▶ _What is asked_:
• A. Transcribe the forum comments on cooling solar panels with water, starting with "the important thing" and going on through "or space heating.".
• B. In the forum comments on cooling solar panels with water, what does Sundrum Solar use the heat collected by its modules for?

▶ _Document passage_:
Might he something to consider for a future aide by side test.

Majority of the cooling is from water exaporating off the panel so this could probably be done with much less water at intervals. A supprisingly effectave way to cool your house when the ac cant keep up is to hose off your roof a few times throughout the day.

when i was getting my degree in this field, i met a guy that installs flat fin tubing on the back of panels and the water was cooling the panels and was used to generate heat through thermo heat generators, and some went to domestic use.
the important thing to remember is to use as clean a water as you can if you are going to wet the panels to prevent degrading by mineral build up and water is a universal solvent and will destroy the frame over time

there's no way the extra 5% justifies the cost/waste of the water. Thanks for the video!

Sundrum Solar has modules that attach to back of conventional solar panels and then use that heat generated for hot water needs, can be swimming pool, car wash, hotels or space heating.

▶ _Recorded information_:
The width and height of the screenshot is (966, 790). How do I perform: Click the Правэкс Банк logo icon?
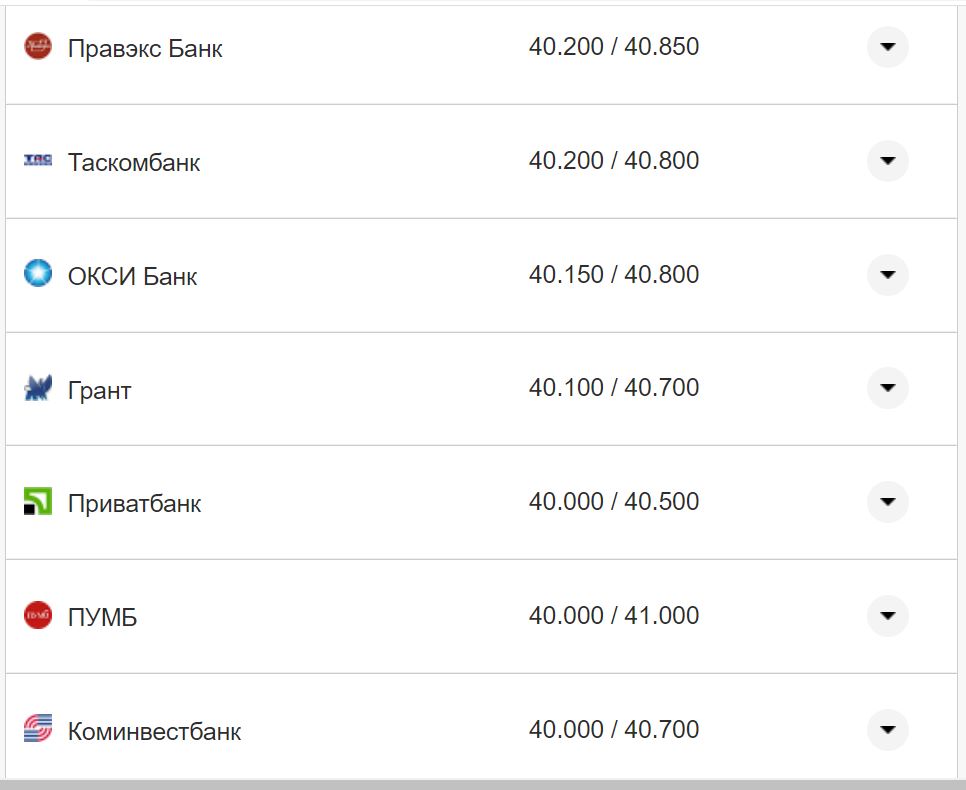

==

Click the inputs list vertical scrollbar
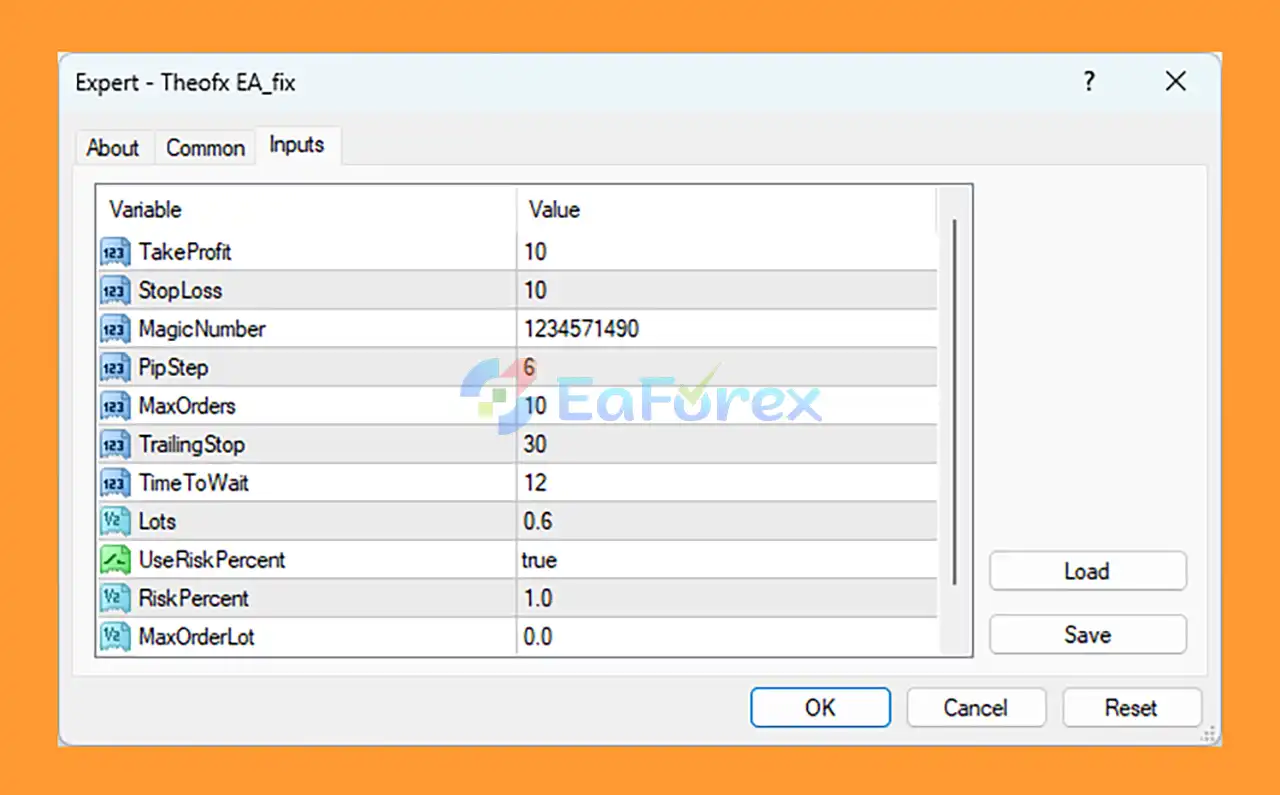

▶ _Responses by task_:
• A.
the important thing to remember is to use as clean a water as you can if you are going to wet the panels to prevent degrading by mineral build up and water is a universal solvent and will destroy the frame over time

there's no way the extra 5% justifies the cost/waste of the water. Thanks for the video!

Sundrum Solar has modules that attach to back of conventional solar panels and then use that heat generated for hot water needs, can be swimming pool, car wash, hotels or space heating.

• B. Hot water needs such as a swimming pool, car wash, hotels or space heating.